**Exercise prompt**
Output the span of lines from the one that contains "You are a GUI" through the end of the records, inclusive, exactly as written and free of pictures.

[Records supplied Boundary: Start]

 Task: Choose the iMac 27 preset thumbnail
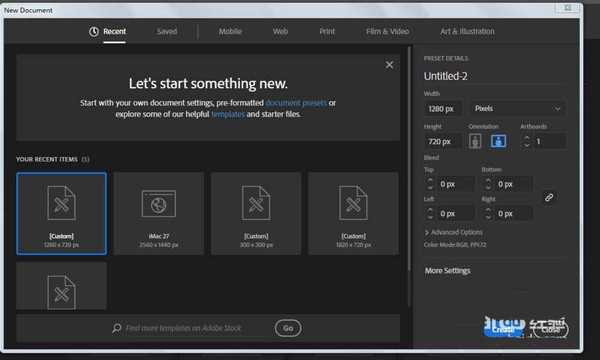pyautogui.click(x=159, y=213)
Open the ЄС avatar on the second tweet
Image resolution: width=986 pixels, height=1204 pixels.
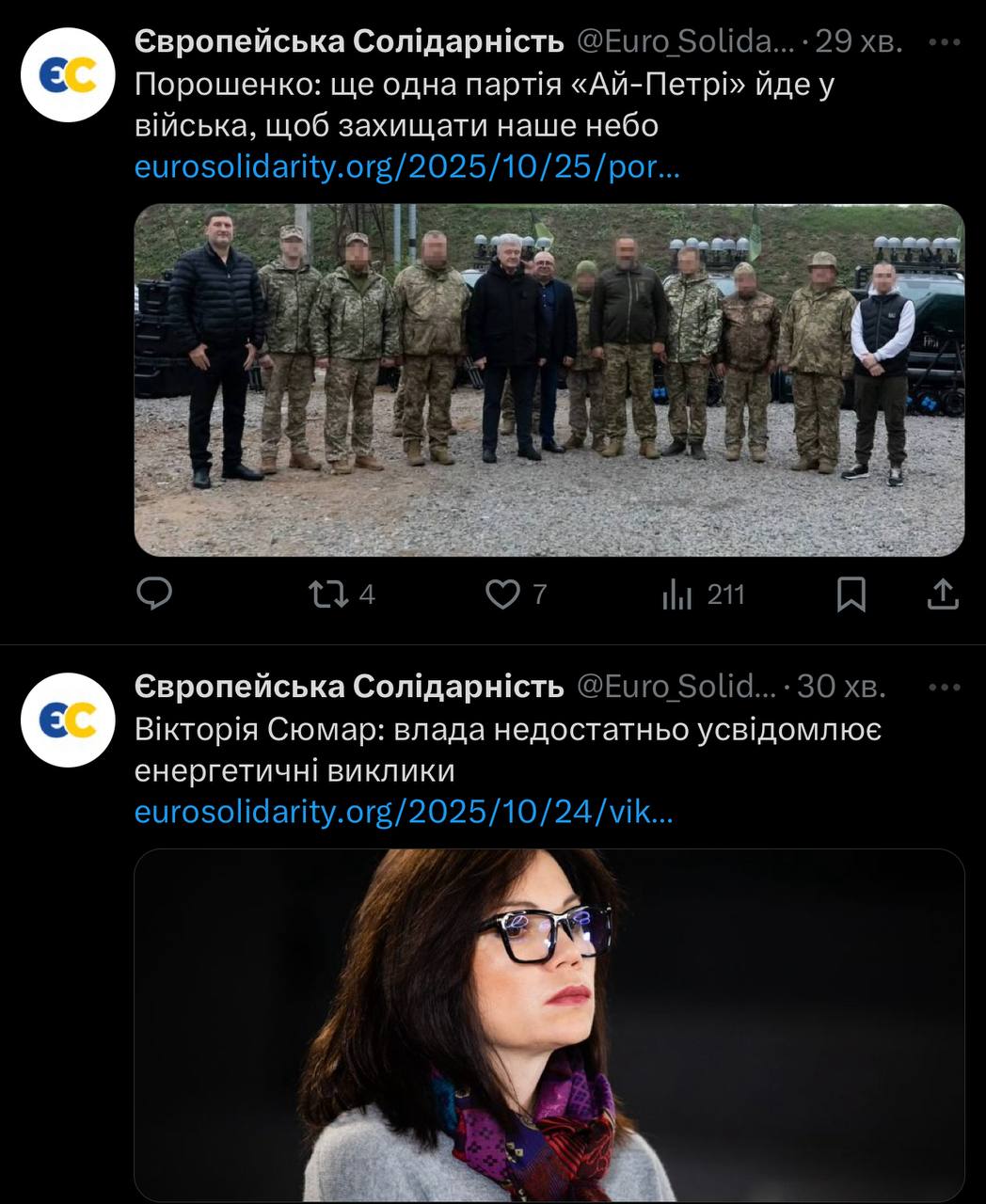coord(68,721)

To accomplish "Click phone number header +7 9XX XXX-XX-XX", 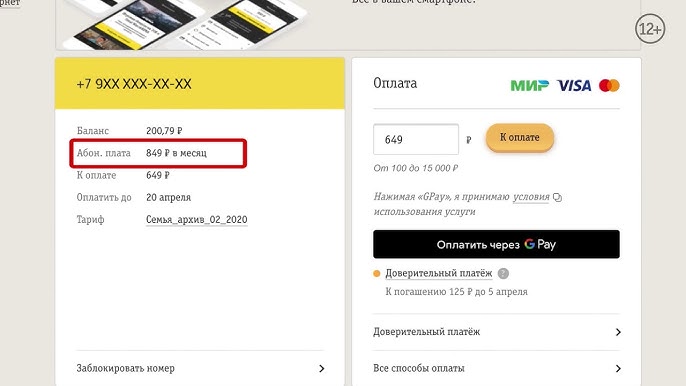I will click(134, 84).
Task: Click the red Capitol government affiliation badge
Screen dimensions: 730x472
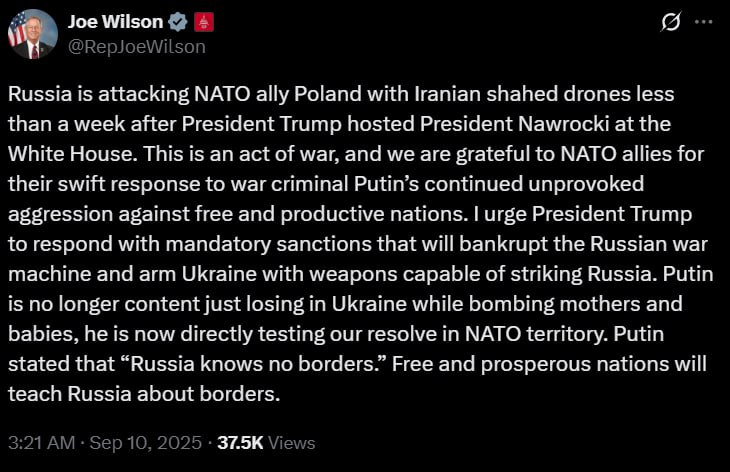Action: 203,22
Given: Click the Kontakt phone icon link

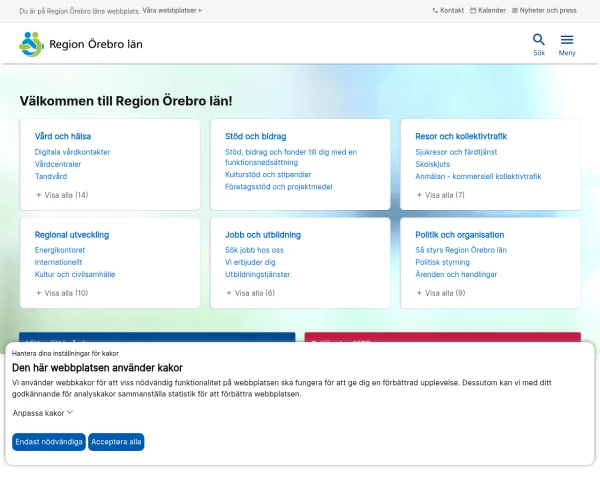Looking at the screenshot, I should coord(448,10).
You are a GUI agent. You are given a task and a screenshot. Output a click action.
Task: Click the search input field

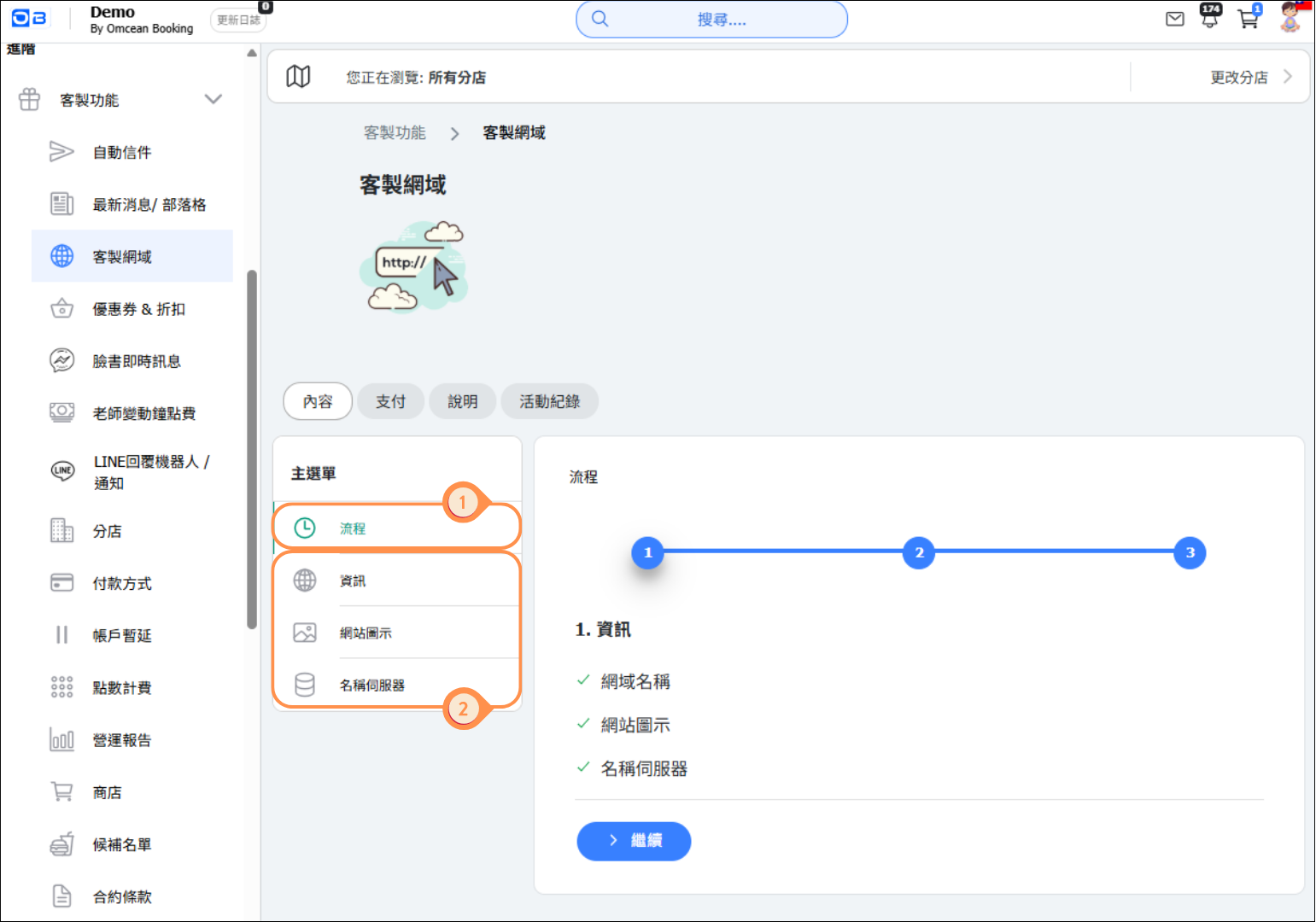[x=711, y=20]
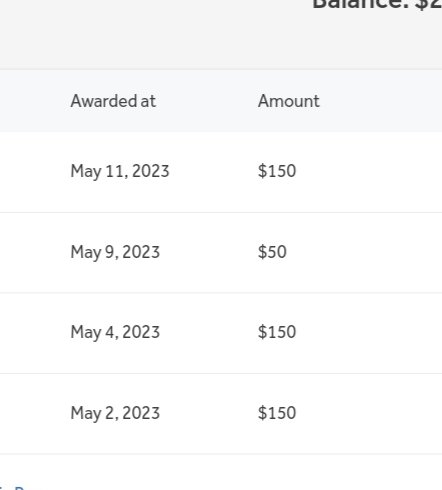Select the May 2, 2023 date cell
The image size is (442, 490).
click(115, 413)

[Records supplied Boundary: End]

**Task solution**
You are a GUI agent. You are given a task and a screenshot. Output a click action.
Task: Click the search input field

[x=711, y=20]
Select the May 2, 2023 date cell
The image size is (442, 490).
click(115, 413)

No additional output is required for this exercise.